Using electron microscopy, we found that density of the NPCs was comparable in HF hearts (ischaemic or dilated) with CNTs despite significant increase in the amount of IMPs, EXPs, and Nup p62. Moreover, analysing the structure of nuclear pores identified that several complexes had the central channel occupied by dense material which has been proposed to represent a central transporter. This specialized structure could increase the gating and translocation of molecules through nuclear pore.8,33 Thus, ischaemic cardiomyocytes were characterized by a low overall diameter and a high percentage of NPCs with dense material. This fact could represent a structural basis for selective transport through the nuclear envelope and the structure plasticity of the cardiac NPC in response to specific cellular conditions (pathological remodelling), providing a mechanism for distinct regulation of nuclear transport through the nuclear envelope.

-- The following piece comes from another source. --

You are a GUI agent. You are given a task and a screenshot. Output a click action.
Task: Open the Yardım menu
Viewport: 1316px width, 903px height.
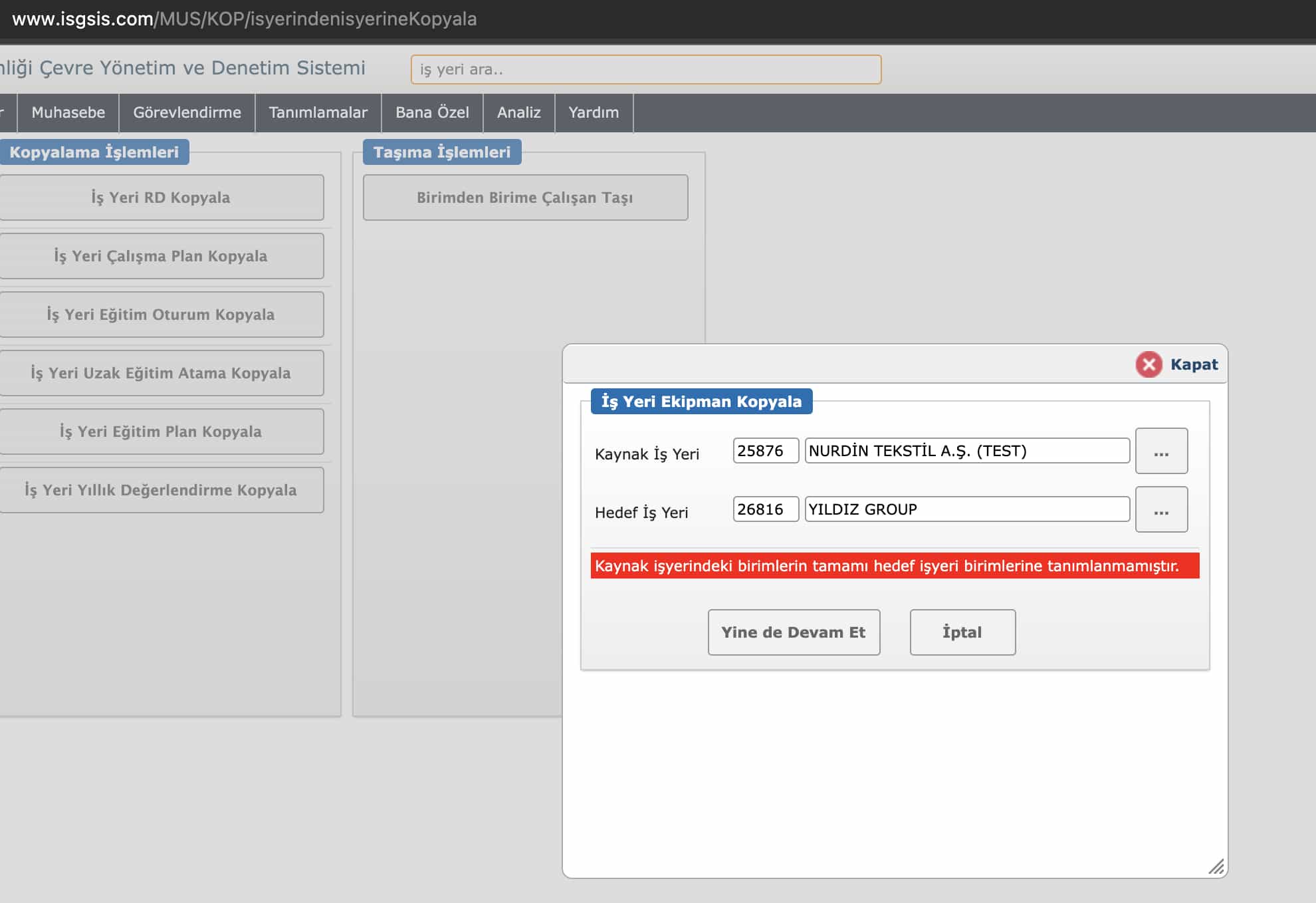pyautogui.click(x=593, y=112)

Although the present study has shown that HF increases the amount and nuclear distribution of the representative proteins involved in nucleocytoplasmic transport in human LV cardiomyocytes, further studies are necessary to analyse other factors involved in transport through the NPC, to determine the efficiency of nucleocytoplasmic transport in ischaemic and dilated human hearts. One limitation of this study is the intrinsic variability of the samples, given they originate from human hearts, whose conditions (treatment they undergo) are not as standardized as those of studies using cell cultures. Furthermore, it would be interesting to analyse the effect of HF on direct nucleocytoplasmic transport (synthesis of proteins and transport of labelled molecules).

In summary, the present study establishes for the first time that HF influences on nucleocytoplasmic trafficking machinery in human hearts irrespective of ischaemic or dilated aetiology. Our results demonstrate an important increase in the quantity of IMPs, EXPs, and Ran-related factors in patients undergoing heart transplant. Moreover, NPCs suffered an adaptative process, acquiring a different configuration and morphology under increased demand for nucleocytoplasmic transport, such as during pathological remodelling in ICM. In this regard, identifying the mechanism that modulates the structure of the cardiac NPC would provide important information about regulators of nuclear transport in HF.

Funding

This work was supported by grants from the NIH ‘Fondo de Investigaciones Sanitarias del Instituto de Salud Carlos III’, [REDINSCOR 06/0003/1001, Project PI07/0462].

Acknowledgements

The authors thank the Transplant Coordination Unit (Hospital Universitario La Fe, Valencia, Spain) for their help in obtaining the samples, and Professor Dr Jaime Renau Piqueras and Dra Pilar Marín (Cell Biology and Pathology Section of Research Center, Hospital Universitario La Fe, Valencia, Spain) for their collaboration in technical approach of this paper. Furthermore, we are grateful to Inmaculada Montserrat and Lorena Gomez (technicians at the Research Center, Hospital Universitario La Fe, Valencia, Spain) for her assistance in optical and electron microscopy procedures.

Conflict of interest: none declared.